Soendari Buronan Kasus Korupsi Aset Pemkot Surabaya Ditangkap Blitar

by -259 Views

Setelah menghilang dalam daftar buronan untuk waktu yang lama, terpidana atas kasus korupsi aset milik Pemerintah Kota Surabaya, Soendari, akhirnya berhasil ditangkap oleh tim gabungan Satgas SIRI Kejaksaan Agung, bersama Kejaksaan Negeri Surabaya dan Kejaksaan Negeri Blitar.
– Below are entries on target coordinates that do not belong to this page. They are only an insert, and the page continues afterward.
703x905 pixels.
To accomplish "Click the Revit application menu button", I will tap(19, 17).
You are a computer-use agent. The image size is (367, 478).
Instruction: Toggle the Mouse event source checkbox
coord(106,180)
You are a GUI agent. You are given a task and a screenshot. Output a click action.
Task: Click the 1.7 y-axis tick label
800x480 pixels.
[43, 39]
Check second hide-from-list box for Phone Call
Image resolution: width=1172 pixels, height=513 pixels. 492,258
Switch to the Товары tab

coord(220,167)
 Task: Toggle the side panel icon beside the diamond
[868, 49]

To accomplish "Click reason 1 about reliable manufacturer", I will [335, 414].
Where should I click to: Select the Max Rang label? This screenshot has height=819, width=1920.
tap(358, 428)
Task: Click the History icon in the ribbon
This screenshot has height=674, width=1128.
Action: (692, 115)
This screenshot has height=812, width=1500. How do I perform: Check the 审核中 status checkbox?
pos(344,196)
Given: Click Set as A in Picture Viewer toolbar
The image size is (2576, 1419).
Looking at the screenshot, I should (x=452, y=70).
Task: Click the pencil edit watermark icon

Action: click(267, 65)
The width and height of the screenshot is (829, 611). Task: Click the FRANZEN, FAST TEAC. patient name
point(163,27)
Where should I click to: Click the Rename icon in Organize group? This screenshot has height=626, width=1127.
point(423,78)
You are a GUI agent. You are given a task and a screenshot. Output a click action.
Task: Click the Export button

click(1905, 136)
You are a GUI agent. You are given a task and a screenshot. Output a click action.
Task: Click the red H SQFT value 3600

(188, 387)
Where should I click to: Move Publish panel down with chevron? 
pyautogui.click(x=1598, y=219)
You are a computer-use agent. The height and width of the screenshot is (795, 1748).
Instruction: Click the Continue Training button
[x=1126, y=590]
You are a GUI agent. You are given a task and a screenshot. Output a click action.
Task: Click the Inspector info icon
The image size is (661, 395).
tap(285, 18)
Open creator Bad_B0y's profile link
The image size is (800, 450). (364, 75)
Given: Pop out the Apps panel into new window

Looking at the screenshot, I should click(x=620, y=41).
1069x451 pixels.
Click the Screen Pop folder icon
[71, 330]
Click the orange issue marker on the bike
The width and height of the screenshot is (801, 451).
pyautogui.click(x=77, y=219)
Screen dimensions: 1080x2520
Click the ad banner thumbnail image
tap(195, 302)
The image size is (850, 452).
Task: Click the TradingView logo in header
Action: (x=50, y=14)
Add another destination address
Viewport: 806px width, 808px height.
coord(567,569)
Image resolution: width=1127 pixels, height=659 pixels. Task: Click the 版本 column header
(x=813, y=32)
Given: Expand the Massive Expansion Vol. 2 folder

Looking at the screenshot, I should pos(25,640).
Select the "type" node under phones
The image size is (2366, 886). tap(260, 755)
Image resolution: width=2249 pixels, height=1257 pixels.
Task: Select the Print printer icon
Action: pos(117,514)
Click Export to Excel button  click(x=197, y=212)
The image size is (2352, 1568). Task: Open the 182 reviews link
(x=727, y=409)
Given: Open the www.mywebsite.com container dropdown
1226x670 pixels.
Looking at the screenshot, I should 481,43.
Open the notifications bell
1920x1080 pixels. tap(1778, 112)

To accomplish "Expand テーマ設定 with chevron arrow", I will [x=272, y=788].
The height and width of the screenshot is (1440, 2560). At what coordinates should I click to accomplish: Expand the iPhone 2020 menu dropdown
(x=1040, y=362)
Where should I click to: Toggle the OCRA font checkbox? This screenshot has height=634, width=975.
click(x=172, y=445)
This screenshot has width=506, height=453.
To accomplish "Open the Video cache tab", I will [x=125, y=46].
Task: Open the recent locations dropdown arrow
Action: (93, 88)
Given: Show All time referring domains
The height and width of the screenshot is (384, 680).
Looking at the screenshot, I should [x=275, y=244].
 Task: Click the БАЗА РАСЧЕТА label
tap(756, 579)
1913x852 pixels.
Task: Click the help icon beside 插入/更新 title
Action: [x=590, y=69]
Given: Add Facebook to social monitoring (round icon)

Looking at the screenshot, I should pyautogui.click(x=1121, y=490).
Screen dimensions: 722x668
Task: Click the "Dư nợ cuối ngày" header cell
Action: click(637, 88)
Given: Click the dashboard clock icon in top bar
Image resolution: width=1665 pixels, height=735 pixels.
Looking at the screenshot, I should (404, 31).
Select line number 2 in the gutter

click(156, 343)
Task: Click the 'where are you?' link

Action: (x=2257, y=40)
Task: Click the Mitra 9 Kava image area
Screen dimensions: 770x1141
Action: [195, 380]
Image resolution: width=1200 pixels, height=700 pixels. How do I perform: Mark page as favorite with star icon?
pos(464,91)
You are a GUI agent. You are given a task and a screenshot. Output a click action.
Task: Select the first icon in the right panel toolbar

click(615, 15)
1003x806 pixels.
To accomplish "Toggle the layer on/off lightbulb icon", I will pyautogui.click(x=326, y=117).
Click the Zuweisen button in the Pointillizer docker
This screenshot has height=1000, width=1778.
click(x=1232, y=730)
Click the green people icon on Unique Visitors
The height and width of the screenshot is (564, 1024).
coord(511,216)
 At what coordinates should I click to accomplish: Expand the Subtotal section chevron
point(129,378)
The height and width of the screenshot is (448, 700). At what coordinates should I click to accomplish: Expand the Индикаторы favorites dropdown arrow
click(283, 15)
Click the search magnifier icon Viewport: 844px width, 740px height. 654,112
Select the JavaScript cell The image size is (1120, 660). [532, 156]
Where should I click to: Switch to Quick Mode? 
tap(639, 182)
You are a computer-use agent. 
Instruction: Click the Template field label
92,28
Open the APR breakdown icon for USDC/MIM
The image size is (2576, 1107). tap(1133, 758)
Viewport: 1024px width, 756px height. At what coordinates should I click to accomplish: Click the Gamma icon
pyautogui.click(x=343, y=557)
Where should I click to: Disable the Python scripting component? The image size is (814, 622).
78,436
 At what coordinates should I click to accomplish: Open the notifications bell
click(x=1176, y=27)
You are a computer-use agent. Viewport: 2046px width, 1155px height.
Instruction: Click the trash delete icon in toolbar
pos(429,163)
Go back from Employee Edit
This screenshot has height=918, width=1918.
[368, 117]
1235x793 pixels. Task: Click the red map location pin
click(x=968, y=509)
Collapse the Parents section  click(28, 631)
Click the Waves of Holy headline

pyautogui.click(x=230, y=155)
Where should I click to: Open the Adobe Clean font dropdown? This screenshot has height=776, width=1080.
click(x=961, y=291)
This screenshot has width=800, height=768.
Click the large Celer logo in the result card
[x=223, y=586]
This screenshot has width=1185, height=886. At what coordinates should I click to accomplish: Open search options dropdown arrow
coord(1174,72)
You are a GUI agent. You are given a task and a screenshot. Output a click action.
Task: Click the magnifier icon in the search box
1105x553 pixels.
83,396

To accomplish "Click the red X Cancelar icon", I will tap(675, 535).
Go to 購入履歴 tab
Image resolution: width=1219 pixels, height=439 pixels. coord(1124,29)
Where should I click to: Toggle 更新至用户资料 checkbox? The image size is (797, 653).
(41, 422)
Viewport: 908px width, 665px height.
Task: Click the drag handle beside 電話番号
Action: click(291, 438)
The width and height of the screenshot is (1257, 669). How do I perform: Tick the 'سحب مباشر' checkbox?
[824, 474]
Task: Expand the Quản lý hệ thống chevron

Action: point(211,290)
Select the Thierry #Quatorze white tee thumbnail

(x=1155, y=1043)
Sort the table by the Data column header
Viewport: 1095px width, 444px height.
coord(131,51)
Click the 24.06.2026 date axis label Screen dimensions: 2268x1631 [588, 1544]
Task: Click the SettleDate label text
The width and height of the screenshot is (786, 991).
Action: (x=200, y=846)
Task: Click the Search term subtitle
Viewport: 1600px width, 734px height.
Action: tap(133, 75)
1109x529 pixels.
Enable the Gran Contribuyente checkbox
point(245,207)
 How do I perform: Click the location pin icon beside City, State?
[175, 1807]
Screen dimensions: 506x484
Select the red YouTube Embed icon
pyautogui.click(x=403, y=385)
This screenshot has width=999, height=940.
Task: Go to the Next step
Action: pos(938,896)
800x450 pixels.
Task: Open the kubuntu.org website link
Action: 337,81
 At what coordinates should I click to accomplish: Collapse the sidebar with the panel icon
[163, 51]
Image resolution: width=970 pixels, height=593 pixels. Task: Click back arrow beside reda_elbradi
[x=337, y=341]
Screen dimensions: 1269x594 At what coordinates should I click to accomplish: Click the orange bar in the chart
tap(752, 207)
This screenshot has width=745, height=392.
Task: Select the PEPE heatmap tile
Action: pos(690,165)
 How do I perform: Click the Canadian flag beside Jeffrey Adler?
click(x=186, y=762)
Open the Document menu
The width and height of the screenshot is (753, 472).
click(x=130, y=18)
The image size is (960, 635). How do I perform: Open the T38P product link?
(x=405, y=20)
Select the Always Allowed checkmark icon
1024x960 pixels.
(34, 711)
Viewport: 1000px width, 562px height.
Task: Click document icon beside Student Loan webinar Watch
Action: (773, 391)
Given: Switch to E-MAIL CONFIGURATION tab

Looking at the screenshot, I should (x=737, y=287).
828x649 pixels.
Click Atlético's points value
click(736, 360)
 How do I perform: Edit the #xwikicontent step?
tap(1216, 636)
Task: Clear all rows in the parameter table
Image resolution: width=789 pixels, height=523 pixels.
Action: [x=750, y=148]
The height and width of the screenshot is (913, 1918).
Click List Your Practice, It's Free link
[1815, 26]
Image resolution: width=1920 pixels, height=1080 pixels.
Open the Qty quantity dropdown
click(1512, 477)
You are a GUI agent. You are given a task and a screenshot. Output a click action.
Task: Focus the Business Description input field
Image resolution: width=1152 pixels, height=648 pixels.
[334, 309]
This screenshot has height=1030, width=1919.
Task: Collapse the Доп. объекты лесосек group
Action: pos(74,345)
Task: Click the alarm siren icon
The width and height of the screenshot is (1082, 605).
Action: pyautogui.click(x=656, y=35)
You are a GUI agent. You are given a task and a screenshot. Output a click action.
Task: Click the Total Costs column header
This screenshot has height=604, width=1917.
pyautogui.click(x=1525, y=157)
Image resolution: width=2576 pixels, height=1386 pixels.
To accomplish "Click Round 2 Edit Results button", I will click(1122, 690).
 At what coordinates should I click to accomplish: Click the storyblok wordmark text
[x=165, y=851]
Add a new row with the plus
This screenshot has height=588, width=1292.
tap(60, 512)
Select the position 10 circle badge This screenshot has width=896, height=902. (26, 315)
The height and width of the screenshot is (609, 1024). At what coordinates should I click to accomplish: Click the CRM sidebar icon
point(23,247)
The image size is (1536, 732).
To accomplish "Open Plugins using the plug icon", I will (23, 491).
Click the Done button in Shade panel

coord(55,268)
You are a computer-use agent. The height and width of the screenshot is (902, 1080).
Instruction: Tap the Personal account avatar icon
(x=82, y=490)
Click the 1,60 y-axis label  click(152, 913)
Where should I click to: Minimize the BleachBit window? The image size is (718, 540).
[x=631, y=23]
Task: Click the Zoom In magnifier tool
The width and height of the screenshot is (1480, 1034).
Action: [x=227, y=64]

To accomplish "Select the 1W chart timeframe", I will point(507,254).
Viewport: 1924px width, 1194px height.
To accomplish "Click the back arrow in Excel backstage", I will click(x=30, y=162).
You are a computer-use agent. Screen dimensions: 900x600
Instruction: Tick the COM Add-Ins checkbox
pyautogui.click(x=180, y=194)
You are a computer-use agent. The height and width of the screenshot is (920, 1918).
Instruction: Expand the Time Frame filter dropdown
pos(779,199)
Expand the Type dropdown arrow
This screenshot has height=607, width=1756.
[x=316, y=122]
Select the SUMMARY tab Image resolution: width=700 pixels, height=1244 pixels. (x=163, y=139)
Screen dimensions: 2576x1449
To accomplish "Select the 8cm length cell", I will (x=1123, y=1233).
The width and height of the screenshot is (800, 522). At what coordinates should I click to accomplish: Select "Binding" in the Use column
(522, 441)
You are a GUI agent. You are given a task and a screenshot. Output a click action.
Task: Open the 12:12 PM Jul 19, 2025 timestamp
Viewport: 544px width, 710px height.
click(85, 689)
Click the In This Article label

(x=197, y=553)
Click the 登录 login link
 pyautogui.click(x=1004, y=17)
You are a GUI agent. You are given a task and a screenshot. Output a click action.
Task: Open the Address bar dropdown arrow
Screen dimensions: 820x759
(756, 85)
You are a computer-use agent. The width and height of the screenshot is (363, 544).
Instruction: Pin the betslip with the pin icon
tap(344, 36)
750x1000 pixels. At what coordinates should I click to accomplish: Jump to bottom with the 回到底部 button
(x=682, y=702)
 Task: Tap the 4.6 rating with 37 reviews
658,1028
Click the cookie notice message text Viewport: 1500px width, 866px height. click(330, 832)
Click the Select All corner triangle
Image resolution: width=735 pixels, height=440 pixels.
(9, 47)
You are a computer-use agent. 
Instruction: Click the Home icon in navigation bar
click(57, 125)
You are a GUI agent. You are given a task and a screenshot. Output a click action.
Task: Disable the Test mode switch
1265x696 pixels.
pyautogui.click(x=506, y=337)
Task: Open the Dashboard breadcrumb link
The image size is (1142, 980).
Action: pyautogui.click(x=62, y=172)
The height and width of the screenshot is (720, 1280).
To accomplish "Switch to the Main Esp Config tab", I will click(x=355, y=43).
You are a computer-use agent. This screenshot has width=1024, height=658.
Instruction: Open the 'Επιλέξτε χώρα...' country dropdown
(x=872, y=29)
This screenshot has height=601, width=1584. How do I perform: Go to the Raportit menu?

Penangkapan dilakukan pada Rabu (25/9/2025) di Desa Papungan, Kecamatan Kanigoro, Kabupaten Blitar.

Kepala Kejaksaan Negeri Surabaya, Ajie Prasetya, mengungkapkan bahwa proses penangkapan sempat diwarnai perlawanan dari terpidana. Soendari bahkan mencoba menghalangi petugas dengan melepaskan pakaiannya sambil berteriak menolak eksekusi.

Setelah penangkapan, Soendari dibawa ke ruang tahanan Kejari Blitar untuk proses administratif. Pada malam harinya, sekitar pukul 19.00 WIB, ia langsung dieksekusi ke Rutan Perempuan Klas IIA Porong, Kabupaten Sidoarjo, oleh tim dari Kejari Surabaya.

Awal mula kasus korupsi yang menjerat Soendari berasal dari penguasaan ilegal atas lahan milik Pemkot Surabaya seluas 537 meter persegi di Jalan Kenjeran No. 254. Lahan tersebut merupakan aset resmi pemerintah kota sejak 1926, digunakan sebagai kantor Kelurahan Rangkah sebelumnya.

Pada tahun 2003, Soendari membuat peta bidang atas tanah tersebut tanpa dasar hukum kepemilikan. Dia kemudian menjual lahan itu kepada pihak lain pada 2014 dengan nilai lebih dari Rp2 miliar, tindakan yang dianggap melanggar hukum dan merugikan keuangan negara.

Penangkapan Soendari memberikan gambaran tentang komitmen aparat penegak hukum dalam mengejar pelaku tindak pidana korupsi yang berusaha melarikan diri dari hukum. Seruan pun ditegaskan oleh Kajari Ajie Prasetya, bahwa tidak ada tempat aman bagi para buronan dan mereka akan terus dikejar hingga dieksekusi.